Dataset entries
....................

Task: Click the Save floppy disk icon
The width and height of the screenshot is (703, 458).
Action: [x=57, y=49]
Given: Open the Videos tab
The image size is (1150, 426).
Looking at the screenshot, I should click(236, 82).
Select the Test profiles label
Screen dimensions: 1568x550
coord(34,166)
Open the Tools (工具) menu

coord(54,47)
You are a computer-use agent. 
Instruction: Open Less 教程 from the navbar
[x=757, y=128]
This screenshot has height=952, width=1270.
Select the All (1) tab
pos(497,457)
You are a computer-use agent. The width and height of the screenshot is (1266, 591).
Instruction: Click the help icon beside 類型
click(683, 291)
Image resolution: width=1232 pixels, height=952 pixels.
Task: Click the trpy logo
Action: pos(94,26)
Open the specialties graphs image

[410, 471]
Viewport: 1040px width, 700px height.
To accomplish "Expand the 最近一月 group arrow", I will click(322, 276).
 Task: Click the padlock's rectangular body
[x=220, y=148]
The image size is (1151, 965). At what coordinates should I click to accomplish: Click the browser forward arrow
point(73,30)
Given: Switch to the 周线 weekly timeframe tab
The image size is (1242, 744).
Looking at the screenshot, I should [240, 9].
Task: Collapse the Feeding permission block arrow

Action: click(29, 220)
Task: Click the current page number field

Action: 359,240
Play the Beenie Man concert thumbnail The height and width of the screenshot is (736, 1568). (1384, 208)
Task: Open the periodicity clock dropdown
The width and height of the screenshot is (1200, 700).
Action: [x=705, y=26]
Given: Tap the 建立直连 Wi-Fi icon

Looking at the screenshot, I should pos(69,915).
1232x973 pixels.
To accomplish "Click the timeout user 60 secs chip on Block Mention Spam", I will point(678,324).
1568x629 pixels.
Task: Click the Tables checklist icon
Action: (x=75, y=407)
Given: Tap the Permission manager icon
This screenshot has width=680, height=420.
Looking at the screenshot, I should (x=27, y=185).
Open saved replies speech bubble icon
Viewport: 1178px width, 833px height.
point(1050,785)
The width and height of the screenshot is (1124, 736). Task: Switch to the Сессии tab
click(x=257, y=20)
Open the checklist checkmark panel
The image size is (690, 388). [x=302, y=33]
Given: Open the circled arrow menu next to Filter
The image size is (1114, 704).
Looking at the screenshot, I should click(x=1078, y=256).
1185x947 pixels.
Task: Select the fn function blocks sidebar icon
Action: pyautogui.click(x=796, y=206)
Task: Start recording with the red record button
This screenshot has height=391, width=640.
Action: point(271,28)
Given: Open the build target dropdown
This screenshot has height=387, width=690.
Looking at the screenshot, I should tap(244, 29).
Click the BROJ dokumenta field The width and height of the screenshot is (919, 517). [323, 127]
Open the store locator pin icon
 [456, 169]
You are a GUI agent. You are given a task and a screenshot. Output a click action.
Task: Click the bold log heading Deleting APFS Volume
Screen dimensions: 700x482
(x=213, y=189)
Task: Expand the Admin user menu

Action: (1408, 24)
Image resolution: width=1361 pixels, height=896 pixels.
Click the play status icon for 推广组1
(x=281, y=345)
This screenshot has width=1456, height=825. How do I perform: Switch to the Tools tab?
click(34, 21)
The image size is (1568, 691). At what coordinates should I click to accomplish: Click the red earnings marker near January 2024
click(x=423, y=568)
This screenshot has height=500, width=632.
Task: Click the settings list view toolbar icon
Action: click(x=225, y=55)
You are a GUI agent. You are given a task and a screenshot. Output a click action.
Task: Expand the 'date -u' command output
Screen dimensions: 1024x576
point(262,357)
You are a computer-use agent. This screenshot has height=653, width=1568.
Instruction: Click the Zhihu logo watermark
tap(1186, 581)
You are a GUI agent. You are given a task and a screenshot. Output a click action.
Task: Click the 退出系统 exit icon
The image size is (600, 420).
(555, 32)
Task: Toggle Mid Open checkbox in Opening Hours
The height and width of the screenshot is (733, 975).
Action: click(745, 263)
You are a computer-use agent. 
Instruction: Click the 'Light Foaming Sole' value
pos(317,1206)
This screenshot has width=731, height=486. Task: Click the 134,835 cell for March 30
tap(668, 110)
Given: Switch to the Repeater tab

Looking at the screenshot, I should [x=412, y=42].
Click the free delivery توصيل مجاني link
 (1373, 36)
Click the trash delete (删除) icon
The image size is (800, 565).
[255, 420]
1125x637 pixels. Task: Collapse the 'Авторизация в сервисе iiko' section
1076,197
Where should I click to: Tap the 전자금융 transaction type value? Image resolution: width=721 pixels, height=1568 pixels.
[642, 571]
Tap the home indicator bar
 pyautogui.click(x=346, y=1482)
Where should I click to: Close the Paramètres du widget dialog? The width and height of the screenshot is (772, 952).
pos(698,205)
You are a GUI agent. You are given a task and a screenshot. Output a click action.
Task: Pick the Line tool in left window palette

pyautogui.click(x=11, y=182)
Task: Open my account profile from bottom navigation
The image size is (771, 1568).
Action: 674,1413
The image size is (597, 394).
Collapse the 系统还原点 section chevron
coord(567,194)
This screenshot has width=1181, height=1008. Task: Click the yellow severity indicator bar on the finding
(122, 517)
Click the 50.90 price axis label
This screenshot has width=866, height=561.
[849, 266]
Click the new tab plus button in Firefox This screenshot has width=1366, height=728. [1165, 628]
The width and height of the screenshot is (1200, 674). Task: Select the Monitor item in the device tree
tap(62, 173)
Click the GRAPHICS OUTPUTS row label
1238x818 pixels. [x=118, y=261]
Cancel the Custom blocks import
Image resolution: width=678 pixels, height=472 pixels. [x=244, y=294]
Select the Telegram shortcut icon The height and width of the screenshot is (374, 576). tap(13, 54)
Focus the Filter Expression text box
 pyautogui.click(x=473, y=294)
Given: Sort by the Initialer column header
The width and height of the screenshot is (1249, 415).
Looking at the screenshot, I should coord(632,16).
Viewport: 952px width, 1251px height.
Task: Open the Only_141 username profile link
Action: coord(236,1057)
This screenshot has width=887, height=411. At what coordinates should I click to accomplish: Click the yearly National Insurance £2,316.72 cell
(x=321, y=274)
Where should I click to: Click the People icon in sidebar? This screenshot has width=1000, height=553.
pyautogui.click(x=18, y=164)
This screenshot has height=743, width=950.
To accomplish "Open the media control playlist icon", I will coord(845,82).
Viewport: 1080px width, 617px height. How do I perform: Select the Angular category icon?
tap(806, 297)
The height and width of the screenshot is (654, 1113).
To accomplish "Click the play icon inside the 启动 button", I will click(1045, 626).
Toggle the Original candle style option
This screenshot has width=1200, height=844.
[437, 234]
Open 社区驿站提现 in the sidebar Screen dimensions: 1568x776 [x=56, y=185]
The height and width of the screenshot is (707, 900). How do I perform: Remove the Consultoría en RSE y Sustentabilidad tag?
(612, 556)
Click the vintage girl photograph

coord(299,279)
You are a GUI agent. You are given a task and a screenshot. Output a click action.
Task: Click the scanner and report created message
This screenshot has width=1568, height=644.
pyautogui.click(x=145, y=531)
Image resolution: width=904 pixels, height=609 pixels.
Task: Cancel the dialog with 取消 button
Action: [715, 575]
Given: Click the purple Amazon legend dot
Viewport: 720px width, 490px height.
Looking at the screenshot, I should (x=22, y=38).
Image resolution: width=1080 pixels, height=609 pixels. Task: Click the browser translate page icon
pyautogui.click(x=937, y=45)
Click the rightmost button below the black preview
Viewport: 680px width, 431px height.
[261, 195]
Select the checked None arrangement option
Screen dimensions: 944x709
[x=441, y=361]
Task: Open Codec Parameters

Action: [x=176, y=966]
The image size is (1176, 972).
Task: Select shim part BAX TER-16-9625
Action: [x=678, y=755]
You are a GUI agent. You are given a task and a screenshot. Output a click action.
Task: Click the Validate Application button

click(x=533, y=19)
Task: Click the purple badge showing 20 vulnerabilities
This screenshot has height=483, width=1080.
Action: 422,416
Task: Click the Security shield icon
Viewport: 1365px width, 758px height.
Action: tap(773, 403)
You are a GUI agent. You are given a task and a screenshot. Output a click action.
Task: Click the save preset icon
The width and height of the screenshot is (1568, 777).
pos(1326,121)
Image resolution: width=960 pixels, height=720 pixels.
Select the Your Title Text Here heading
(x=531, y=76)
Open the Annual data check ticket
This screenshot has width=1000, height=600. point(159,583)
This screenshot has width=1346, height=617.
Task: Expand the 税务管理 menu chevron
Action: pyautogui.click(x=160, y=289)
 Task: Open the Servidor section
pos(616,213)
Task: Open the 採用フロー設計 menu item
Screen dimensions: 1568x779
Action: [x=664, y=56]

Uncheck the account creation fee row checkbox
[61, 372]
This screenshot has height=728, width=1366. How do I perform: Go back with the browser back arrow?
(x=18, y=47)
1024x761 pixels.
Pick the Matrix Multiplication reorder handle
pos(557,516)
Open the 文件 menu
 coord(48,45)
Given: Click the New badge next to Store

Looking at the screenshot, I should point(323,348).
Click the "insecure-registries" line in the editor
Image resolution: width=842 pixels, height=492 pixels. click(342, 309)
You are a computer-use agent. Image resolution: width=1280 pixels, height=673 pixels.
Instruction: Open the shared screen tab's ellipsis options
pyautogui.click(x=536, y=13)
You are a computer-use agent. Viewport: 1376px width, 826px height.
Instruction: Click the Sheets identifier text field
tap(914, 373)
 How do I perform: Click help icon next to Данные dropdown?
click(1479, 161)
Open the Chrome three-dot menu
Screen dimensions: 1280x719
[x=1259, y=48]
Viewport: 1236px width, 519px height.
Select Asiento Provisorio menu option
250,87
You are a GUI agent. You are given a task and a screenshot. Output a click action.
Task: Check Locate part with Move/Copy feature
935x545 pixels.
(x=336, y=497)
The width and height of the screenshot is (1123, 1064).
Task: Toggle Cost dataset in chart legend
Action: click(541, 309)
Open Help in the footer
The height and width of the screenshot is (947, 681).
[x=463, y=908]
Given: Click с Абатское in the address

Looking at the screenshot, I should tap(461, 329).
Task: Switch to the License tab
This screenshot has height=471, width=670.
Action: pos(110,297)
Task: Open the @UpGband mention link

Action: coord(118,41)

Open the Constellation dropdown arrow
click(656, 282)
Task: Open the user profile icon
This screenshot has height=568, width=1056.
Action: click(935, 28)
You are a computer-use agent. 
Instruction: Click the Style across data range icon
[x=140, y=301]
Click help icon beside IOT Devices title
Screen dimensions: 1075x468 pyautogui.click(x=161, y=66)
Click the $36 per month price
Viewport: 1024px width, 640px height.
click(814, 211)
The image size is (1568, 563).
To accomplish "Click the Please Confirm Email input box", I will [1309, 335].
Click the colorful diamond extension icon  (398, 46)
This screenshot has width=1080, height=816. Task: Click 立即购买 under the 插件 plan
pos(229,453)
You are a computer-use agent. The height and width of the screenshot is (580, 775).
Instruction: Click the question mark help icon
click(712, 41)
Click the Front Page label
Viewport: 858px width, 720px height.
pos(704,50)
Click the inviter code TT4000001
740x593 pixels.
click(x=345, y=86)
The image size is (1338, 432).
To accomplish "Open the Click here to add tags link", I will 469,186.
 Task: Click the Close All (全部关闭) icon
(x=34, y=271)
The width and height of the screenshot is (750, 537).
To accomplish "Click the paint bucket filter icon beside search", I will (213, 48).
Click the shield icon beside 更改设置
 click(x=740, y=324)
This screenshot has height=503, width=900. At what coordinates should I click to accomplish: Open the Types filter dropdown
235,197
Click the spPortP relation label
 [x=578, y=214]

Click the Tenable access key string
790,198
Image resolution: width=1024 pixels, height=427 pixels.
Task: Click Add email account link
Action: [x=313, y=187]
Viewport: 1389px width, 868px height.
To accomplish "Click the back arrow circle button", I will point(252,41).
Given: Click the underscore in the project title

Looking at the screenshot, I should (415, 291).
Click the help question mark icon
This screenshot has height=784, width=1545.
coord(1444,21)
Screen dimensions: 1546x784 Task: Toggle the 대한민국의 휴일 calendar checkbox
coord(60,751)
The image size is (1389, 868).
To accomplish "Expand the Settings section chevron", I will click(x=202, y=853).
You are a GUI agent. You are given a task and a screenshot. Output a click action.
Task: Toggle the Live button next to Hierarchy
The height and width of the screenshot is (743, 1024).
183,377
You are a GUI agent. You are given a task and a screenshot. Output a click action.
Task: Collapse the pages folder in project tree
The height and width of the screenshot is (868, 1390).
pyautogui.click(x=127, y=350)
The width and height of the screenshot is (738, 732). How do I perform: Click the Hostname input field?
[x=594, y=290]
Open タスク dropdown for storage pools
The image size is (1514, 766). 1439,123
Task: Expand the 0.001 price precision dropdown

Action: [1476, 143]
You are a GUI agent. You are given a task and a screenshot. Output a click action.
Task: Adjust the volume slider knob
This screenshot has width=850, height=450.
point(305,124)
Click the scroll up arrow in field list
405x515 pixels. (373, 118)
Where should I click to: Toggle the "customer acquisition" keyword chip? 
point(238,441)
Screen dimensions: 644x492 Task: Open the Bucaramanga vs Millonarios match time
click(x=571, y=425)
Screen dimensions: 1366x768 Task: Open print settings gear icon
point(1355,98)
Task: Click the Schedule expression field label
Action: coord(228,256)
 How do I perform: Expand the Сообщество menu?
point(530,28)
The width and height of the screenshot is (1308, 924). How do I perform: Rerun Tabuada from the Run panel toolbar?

....................

Try it —
Number of lines above containing "purple": state it and nothing else.

Task output —
2